___ CYTOWANY TEKST ___

Rower wprost z myjki po trophy - nie obracały się ani pedały ani korba - łańcuch koloru pomarańczowego. Na szybko trochę smaru na łańcuch, wd40 na pedały i korbę - dało się rozruszać i jakoś do pracy dojechałem. Tyłek trochę boli.
Średnia pętla po lesie. Czysta przyjemność. Co bieganie to bieganie - zero żelastwa i tyłek nie boli...Trochę problemów ze zdjęciem koszulki po biegu :-/ Po wczorajszej rehabilitacji parę nowych siniaków na ramieniu - tak masują sadyści-rehabilitanci. No bo w niedzielę biegamy na 10km. No i tak.
Błoto, ślisko, trochę deszczu, trochę słońca. Więcej chyba się nachodziłem niż najechałem. Chlap chlap...ciągnęło się rower na Wielką Raczę. Wprawa w chodzeniu po górach w okresie jesienno-zimowym skutkowała tym, że tempo brnięcia miałem dość spore wyprzedzając zrezygnowanych ubłoconych zawodników. Moim jedynym dylematem było czy iść do schroniska na Wielkiej Raczy na colę czy utrzymać przewagę nad tymi paroma osobami, które udało mi się wyprzedzić i zrezygnować. Odpowiedź nasuwa się oczywiście sama. Zostawiłem ubłocony rower na trasie (kto by ukradł takiego oblepionego gliną i trawą) i zszedłem do schroniska. Ech...Jak w zeszłym roku. Cola na Wielkiej Raczy smakuje najlepiej.
foto. galeria.bikelife.pl
Uszczęśliwiony tym smakiem i zasilony 30kostkami cukru ruszyłem dalej...w krótkim czasie doganiając tych wszystkich, którzy prześliznęli się w czasie degustacji. Do ostatniego bufetu dotarłem jednak dość zmęczony. Panowie pomogli mi uruchomić tylny hamulec i ruszyłem po swoją koszulkę finishera.

___ DOSTARCZONY MATERIAŁ ___

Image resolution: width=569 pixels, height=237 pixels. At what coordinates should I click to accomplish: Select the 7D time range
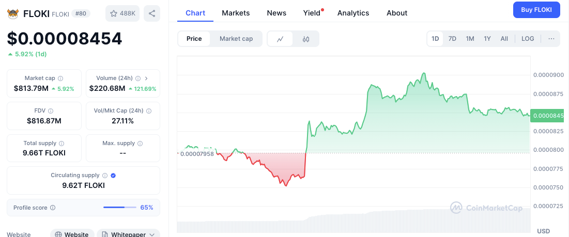[x=452, y=39]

___

## TREŚĆ ZADANIA
Przepisz z cytowanego tekstu fragment, który zaczyna się od słów „Średnia pętla po”, a kończy na słowach „10km. No i tak.”, razem z nimi.

## PEŁNA ODPOWIEDŹ
Średnia pętla po lesie. Czysta przyjemność. Co bieganie to bieganie - zero żelastwa i tyłek nie boli...Trochę problemów ze zdjęciem koszulki po biegu :-/ Po wczorajszej rehabilitacji parę nowych siniaków na ramieniu - tak masują sadyści-rehabilitanci. No bo w niedzielę biegamy na 10km. No i tak.